→ Document text

==========

Dark Matter and Dark Energy

All of the matter that we consider normal, i.e. planets, stars, etc., only account for 4.9 percent of the total matter and energy observed in the universe. 26.8 percent of matter and energy is considered dark. Scientists reached this conclusion due to the fact that on a universal scale, matter is moving faster than it should throughout our universe. We understand that dark matter and dark energy must exist given what we observe in the universe, but scientists aren't sure what these particles actually are. There is extensive research going into expanding the search for dark matter particles since they make up most of the mass of the universe.

Dark energy presents another problem. The universe is expanding at an accelerated rate. The universe has always been expanding since the beginning, but only until 5 or so billion years ago, that rate was in decline. Now, the universe is accelerating outwards, and scientists aren't sure where this energy is coming from. There are plenty of models and theories about this, but none conclusive.

==========

Stored data entries:
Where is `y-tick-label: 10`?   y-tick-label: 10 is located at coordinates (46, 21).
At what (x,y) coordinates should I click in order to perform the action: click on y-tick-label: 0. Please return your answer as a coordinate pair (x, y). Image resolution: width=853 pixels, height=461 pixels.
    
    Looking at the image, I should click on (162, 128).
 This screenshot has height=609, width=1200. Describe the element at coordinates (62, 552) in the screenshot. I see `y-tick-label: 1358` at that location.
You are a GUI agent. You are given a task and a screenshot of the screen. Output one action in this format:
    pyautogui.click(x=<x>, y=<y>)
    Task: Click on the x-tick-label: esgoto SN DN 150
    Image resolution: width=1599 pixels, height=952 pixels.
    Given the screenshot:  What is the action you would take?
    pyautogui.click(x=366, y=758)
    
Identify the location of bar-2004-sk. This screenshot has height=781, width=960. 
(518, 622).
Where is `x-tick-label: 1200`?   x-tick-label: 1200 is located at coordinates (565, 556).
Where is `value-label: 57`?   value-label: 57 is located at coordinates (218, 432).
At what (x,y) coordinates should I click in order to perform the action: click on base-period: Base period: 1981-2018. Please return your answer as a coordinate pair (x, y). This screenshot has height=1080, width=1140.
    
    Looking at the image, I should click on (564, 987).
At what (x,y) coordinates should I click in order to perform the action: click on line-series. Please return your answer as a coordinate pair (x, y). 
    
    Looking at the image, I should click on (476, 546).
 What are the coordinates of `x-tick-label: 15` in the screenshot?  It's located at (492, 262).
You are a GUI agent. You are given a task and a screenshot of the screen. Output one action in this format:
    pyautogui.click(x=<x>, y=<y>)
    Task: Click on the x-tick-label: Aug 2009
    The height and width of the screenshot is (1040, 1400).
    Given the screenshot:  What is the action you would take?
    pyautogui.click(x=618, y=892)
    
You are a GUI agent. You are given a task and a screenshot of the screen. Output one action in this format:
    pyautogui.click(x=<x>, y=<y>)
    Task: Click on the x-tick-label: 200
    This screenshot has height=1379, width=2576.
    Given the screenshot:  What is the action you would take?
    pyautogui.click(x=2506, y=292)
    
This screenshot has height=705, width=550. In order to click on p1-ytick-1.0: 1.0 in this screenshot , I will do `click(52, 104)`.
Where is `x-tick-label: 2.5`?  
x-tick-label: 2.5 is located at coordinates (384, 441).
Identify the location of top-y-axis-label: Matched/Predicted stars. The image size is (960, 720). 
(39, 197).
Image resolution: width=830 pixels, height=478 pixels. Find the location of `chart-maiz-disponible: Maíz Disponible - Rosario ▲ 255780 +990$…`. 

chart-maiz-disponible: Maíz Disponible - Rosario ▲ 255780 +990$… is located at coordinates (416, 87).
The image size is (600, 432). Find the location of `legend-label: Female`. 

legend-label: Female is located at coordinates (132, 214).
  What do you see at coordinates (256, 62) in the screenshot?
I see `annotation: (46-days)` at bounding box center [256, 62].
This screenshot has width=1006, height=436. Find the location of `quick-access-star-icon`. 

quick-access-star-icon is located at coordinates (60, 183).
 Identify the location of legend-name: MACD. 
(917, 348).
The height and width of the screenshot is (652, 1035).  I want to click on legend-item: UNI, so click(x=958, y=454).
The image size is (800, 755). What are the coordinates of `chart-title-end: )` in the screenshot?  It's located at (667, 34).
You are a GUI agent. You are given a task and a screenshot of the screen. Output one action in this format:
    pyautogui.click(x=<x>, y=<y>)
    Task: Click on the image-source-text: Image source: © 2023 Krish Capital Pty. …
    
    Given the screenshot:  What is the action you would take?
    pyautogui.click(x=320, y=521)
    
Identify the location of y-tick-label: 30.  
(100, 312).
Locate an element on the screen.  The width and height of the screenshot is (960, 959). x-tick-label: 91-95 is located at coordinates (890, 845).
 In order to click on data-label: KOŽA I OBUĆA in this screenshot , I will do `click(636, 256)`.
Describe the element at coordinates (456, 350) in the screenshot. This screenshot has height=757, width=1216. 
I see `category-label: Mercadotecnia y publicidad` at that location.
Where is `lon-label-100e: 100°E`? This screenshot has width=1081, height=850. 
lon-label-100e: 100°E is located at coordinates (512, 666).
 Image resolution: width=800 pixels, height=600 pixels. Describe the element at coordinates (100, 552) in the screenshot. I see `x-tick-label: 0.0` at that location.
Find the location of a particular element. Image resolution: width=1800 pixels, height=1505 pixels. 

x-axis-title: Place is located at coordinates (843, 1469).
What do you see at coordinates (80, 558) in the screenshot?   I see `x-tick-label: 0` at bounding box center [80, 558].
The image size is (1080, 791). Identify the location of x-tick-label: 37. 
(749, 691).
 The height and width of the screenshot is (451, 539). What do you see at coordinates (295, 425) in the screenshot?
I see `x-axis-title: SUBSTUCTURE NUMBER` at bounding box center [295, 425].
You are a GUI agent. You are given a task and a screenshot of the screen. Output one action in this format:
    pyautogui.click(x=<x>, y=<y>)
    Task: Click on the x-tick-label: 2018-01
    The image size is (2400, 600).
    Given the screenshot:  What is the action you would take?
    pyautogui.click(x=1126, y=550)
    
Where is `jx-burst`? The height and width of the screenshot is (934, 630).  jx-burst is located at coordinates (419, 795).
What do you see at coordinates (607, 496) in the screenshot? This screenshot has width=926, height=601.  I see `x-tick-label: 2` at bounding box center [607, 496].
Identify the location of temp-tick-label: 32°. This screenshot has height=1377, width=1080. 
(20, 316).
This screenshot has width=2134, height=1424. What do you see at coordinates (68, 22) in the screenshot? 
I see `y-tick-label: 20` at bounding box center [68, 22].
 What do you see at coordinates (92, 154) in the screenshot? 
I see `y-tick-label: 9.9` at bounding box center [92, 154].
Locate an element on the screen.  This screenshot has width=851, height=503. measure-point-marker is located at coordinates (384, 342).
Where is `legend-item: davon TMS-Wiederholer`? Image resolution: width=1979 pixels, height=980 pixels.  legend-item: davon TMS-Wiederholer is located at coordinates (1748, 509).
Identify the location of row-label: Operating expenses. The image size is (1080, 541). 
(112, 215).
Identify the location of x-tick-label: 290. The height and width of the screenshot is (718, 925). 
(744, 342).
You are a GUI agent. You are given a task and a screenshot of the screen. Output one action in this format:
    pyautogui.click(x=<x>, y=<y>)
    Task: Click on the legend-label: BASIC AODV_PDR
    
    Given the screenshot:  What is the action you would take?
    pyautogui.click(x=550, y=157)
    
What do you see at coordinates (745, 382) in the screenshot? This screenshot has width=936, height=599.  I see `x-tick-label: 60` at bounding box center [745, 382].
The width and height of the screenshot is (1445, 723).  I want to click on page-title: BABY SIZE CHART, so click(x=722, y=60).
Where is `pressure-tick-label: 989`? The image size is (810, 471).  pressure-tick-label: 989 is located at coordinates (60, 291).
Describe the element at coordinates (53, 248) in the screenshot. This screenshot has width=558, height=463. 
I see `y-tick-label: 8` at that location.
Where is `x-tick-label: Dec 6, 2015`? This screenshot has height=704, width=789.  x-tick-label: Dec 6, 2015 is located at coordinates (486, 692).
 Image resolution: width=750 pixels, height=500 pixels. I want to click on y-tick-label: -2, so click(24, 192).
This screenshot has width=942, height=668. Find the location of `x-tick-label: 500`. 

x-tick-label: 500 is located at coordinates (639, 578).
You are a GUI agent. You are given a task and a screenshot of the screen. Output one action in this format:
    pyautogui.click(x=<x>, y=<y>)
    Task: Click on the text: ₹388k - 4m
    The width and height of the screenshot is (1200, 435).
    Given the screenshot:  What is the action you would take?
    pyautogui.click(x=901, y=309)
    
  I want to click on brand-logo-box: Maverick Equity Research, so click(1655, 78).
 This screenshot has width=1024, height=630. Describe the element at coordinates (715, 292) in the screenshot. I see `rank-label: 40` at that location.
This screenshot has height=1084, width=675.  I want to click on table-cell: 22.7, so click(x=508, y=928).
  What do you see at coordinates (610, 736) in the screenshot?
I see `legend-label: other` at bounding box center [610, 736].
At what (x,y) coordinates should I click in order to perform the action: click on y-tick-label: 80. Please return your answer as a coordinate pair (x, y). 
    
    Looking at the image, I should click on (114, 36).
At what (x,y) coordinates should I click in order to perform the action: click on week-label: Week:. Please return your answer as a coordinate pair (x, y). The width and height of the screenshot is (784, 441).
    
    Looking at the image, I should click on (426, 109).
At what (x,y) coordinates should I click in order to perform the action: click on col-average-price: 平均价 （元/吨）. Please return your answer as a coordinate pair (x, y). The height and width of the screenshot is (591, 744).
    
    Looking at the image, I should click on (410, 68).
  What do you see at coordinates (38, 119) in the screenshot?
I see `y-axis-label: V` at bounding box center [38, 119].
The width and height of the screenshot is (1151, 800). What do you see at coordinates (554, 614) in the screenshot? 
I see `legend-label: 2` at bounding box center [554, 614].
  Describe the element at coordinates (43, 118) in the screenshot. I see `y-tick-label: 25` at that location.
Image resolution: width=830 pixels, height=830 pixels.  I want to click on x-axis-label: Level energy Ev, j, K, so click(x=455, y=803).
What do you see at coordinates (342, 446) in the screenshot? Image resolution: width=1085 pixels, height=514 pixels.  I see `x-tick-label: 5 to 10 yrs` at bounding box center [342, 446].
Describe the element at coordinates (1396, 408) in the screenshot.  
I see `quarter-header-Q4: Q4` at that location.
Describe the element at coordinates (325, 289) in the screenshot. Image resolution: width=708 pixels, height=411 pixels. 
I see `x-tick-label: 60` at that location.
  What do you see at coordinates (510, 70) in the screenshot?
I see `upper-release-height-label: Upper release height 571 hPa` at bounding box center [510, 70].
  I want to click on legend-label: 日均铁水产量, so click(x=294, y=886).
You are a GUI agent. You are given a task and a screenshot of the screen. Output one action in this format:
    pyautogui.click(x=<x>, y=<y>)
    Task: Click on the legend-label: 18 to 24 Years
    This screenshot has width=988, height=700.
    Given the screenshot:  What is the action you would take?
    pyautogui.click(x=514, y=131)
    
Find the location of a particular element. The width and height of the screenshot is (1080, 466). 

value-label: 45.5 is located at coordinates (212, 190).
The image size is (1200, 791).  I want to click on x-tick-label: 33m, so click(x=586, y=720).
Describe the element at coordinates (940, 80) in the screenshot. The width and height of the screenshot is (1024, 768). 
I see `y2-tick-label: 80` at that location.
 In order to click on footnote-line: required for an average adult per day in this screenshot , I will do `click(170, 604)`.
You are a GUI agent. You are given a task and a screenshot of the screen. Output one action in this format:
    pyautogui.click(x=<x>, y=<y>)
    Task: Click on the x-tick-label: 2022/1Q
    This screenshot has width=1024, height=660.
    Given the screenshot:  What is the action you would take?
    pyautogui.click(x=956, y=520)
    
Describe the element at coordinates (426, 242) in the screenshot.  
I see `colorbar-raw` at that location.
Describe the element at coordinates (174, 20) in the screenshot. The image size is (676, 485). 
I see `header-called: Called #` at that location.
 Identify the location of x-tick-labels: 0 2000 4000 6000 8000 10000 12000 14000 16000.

==========

→ What to work on
(1) In a few sentences, explain what led scientists to conclude that 26.8 percent of matter and energy is dark, according to the text on dark matter and dark energy.
(2) According to the dark matter and dark energy text, what share of the total matter and energy in the universe is accounted for by normal matter such as planets and stars?
(3) Go on with the text on dark matter and dark energy, picking up after its final sentence.

→ Responses per task
(1) Scientists concluded this because, on a universal scale, matter is moving faster than it should throughout the universe. Because of what they observe, dark matter and dark energy must exist, even though scientists aren't sure what these particles actually are.

(2) 4.9 percent.

(3)
How Gravity Works

[Image Source: Pixabay]

Gravity exists, we understand it pretty well. Newton did a great job discovering the force and explaining its principles. However, of the four forces holding the universe together – strong, weak, electromagnetic, and gravity – scientists aren't really sure how gravity is such a weak force but also so strong. Gravity never disappears throughout the universe, yet it is the weakest of all of the four forces. Each of the four main forces in the universe have their own respective particles that ultimately control each one, except for gravity. Hypothetically speaking, there exists a particle called the graviton, but scientists haven't found it yet. The other breakdown in our understanding of gravity is that it doesn'twork on a quantum or atomic scale. This is one of the biggest reasons why quantum research and physical research can rarely ever collude.

Gravity can be modeled, the force can be calculated, but since we haven't found a graviton particle yet, we don't really fully understand it. If researchers conclude that there doesn't exist a particle associated with gravity, then much of the science around forces breaks down. Some researchers believe they have found a graviton, but nothing is universally agreed upon yet.